Work to be completed. According to the bird newsletter, what name is Slaughter Bay a corruption of?

* start Selection *

Ian’s Bird of the Week – Norfolk Island Parakeet ~ by Ian Montgomery
Newsletter ~ 3/15/12
Well, your unwavering moral and spiritual support has done it again: here is the Tasman or Norfolk Island Parakeet (better known here as the Green Parrot to distinguishing it from the introduced Red Parrot – the Crimson Rosella). Thank you very much!
We were met at the airport by Albury-Wodonga birder Dougald Frederick, excitedly carrying the news that there was a vagrant Ringed Plover at Slaughter Bay. So we picked up the hire cars, checked into our accommodation and went down to the Bay, whose name is a corruption of Slackwater Bay, rather than the site of a messy event in the generally nasty penal history of the island. Ringed Plovers are indeed rare in Australia, but I was brought up with them in Ireland and couldn’t conceal my impatience to get to Palm Glen near Mount Pitt, where Dougald had been regularly seeing the Parakeets in the evening.

* end Selection *
* start Recorded data *

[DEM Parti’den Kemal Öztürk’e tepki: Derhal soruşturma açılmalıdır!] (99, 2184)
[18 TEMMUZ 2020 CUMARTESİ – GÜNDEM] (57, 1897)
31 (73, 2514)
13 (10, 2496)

* end Recorded data *

Answer in full. Slackwater Bay